▸ Assigned task: Examine the entries and show every line in which the word "toolbar" is found.

(Collected data)
-*-*-
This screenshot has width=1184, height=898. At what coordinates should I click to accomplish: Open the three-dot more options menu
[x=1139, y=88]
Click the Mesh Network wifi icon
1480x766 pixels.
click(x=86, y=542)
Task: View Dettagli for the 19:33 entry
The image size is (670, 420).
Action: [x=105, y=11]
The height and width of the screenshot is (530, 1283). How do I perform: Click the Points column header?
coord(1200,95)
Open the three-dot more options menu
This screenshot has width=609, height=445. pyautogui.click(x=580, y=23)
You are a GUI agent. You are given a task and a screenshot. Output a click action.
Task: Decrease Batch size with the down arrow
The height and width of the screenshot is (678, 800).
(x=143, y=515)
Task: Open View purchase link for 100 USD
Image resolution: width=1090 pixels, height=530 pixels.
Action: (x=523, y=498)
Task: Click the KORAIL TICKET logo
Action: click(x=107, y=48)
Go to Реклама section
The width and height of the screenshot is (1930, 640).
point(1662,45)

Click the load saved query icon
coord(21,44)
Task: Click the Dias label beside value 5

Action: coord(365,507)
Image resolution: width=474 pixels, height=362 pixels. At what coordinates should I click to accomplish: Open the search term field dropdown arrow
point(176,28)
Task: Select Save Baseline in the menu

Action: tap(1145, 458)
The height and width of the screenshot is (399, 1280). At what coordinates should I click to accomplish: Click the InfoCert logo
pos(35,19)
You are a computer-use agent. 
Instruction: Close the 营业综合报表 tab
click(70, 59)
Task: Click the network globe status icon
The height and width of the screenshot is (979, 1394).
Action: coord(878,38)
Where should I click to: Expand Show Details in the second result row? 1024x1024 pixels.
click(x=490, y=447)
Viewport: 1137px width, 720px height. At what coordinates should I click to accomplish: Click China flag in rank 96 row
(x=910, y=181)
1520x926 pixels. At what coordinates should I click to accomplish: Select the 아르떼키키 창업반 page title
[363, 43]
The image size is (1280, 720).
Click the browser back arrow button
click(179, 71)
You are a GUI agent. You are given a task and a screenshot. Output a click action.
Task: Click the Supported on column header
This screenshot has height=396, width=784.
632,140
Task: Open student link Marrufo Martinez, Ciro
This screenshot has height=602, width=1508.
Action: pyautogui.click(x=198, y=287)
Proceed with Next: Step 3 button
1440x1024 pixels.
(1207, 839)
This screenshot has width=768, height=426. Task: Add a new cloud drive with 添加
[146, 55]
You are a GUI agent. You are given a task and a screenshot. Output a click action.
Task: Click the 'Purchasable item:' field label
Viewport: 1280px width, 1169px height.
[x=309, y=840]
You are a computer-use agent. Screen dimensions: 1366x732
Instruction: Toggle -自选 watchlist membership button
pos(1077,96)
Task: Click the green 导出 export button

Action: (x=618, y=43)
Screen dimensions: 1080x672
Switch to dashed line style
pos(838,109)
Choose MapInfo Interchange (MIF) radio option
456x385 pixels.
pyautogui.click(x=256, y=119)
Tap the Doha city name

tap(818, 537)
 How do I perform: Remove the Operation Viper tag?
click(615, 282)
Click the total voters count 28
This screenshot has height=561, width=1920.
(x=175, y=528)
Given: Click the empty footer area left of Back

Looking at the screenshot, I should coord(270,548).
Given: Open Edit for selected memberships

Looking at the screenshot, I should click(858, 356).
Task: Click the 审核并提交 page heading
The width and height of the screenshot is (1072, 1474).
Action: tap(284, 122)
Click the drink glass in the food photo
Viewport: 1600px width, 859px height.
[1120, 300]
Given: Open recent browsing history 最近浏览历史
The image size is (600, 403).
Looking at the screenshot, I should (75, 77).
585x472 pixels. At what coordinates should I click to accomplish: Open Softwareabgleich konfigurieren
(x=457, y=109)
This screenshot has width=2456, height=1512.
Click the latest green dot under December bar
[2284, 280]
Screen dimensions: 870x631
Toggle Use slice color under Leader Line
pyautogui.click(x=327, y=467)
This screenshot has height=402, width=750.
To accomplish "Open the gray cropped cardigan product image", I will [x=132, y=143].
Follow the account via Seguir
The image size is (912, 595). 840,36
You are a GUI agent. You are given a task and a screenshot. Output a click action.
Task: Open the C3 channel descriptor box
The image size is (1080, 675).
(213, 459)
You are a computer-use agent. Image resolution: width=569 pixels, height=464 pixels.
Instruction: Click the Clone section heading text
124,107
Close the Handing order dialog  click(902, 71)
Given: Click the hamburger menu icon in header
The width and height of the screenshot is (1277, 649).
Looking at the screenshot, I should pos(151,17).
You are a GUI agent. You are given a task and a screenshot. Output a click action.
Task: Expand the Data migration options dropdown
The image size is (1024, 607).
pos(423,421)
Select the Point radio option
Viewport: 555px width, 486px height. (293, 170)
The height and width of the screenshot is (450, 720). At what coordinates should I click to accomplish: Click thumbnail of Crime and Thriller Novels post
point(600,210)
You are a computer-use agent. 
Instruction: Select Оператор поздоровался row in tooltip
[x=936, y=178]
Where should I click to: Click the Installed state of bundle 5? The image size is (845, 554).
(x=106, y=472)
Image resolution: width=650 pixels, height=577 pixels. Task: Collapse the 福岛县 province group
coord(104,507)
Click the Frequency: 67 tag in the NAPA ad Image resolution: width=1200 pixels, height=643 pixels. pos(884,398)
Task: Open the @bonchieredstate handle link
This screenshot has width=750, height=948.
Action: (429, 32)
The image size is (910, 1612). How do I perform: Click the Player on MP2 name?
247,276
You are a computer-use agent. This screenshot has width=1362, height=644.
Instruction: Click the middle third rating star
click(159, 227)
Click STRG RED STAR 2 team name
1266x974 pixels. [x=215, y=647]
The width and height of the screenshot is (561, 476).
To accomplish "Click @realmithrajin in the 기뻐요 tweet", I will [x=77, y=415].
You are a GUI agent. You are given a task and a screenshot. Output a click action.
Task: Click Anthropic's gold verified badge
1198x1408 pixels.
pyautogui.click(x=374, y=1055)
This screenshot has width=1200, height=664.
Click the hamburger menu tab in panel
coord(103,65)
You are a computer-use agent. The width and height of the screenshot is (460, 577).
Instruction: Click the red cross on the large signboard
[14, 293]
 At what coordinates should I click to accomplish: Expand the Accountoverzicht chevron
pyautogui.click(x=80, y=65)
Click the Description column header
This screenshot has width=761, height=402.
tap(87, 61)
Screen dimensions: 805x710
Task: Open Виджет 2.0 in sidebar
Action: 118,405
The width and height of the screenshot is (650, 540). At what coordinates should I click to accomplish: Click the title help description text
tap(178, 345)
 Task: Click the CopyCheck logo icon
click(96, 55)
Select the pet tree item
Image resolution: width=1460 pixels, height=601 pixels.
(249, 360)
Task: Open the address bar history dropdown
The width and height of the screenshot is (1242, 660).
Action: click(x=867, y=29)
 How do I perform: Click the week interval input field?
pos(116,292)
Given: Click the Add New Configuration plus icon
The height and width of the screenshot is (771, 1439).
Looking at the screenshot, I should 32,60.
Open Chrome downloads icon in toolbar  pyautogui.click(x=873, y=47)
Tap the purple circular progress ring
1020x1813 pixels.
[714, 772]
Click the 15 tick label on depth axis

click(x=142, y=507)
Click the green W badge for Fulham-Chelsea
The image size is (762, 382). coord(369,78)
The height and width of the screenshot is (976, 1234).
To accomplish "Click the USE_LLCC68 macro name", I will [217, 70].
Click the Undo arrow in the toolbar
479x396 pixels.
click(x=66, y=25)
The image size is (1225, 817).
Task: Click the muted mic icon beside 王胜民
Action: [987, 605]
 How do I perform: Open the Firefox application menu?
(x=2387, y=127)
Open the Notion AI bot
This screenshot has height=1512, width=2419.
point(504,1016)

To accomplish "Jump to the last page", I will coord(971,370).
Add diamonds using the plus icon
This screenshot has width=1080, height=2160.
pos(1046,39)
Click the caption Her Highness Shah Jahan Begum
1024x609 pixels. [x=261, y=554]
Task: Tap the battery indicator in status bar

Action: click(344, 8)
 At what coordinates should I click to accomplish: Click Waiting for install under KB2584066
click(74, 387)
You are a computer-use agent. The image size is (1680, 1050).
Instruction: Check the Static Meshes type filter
-*-*-
▸ Exercise solution:
Open Chrome downloads icon in toolbar  pyautogui.click(x=873, y=47)
Click the Undo arrow in the toolbar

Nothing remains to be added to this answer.